* [작업 지시]:
"The image size is (1280, 800)." 문구가 들어 있는 행부터 맨 마지막 행까지를 한 행당 문자열 하나씩 JSON 목록에 넣어 줄 수 있나요? 빈 행은 빼고, 그림은 답에 넣지 마세요.

......

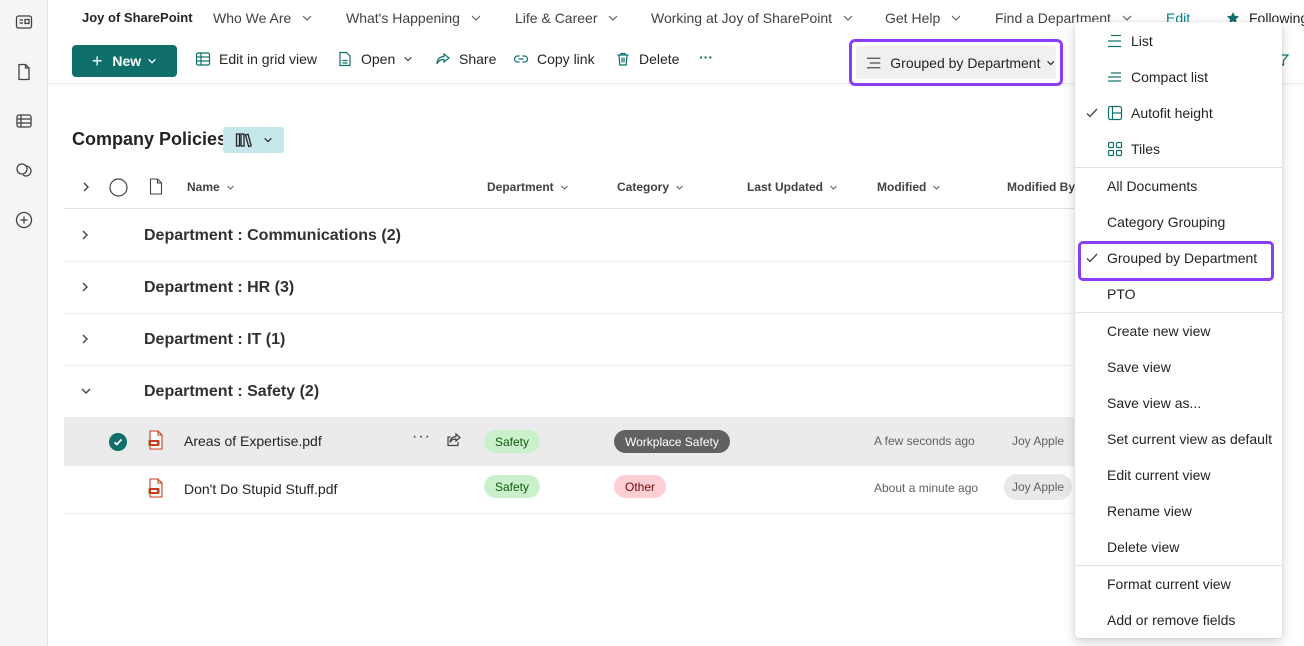 Image resolution: width=1304 pixels, height=646 pixels. Describe the element at coordinates (1178, 547) in the screenshot. I see `menu-item-delete-view: Delete view` at that location.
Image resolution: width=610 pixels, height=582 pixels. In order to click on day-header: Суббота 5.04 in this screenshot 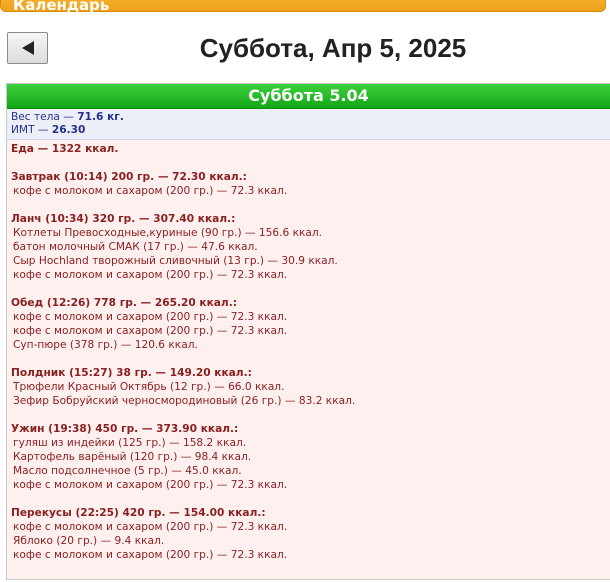, I will do `click(308, 96)`.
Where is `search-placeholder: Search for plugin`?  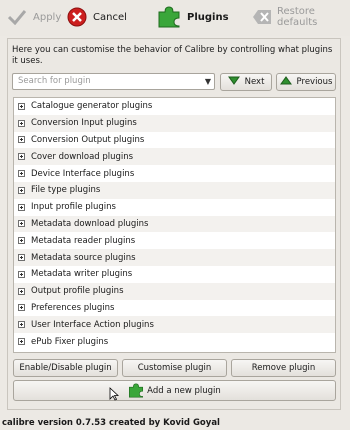 search-placeholder: Search for plugin is located at coordinates (54, 81).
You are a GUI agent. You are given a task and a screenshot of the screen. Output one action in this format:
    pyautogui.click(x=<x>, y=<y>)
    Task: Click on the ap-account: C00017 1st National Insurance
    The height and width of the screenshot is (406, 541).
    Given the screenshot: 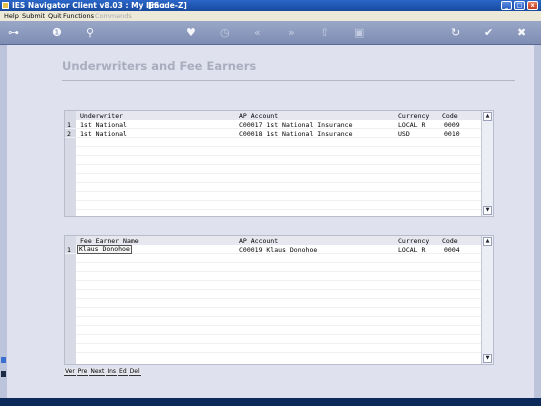 What is the action you would take?
    pyautogui.click(x=296, y=125)
    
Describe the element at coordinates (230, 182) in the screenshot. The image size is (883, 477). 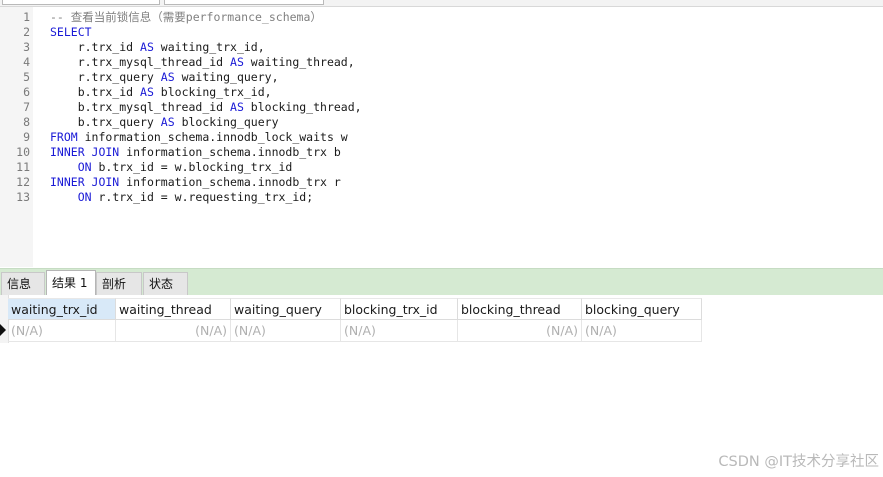
I see `sql-token: information_schema.innodb_trx r` at that location.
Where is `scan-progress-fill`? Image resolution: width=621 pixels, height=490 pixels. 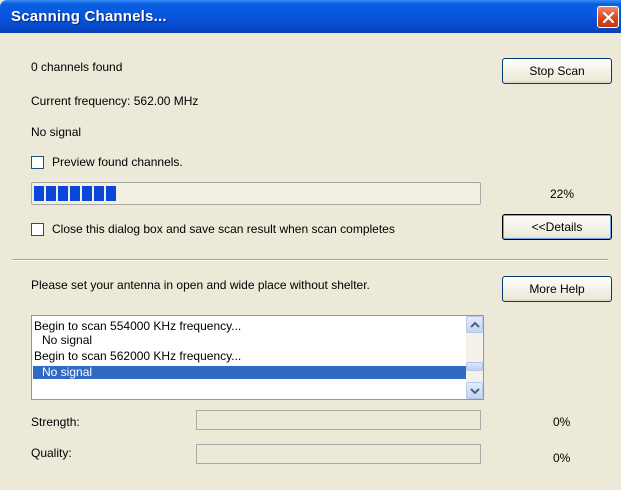 scan-progress-fill is located at coordinates (75, 194).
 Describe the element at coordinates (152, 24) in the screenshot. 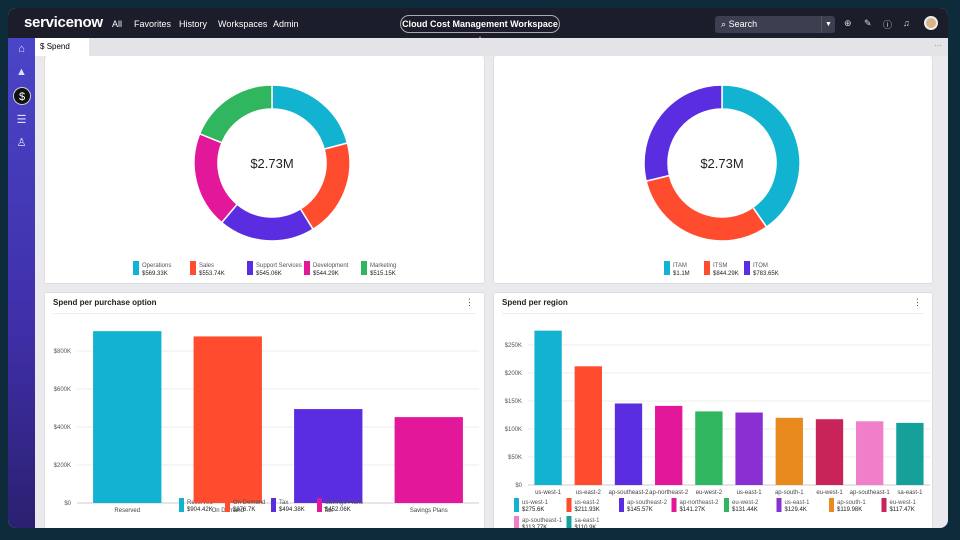

I see `nav-favorites: Favorites` at that location.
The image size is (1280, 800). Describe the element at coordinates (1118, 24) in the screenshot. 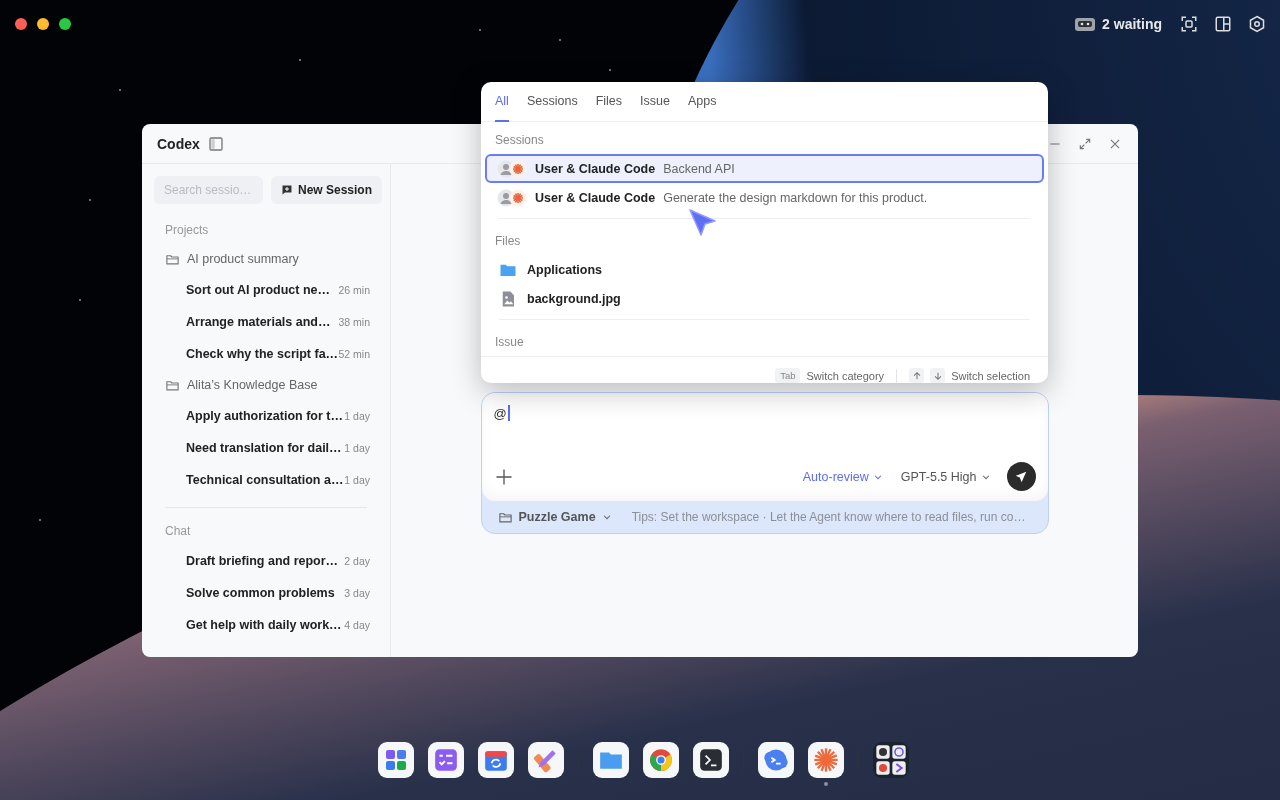

I see `waiting-indicator: 2 waiting` at that location.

......

* [문제 풀이]:
[
  "The image size is (1280, 800). Describe the element at coordinates (1118, 24) in the screenshot. ",
  "I see `waiting-indicator: 2 waiting` at that location."
]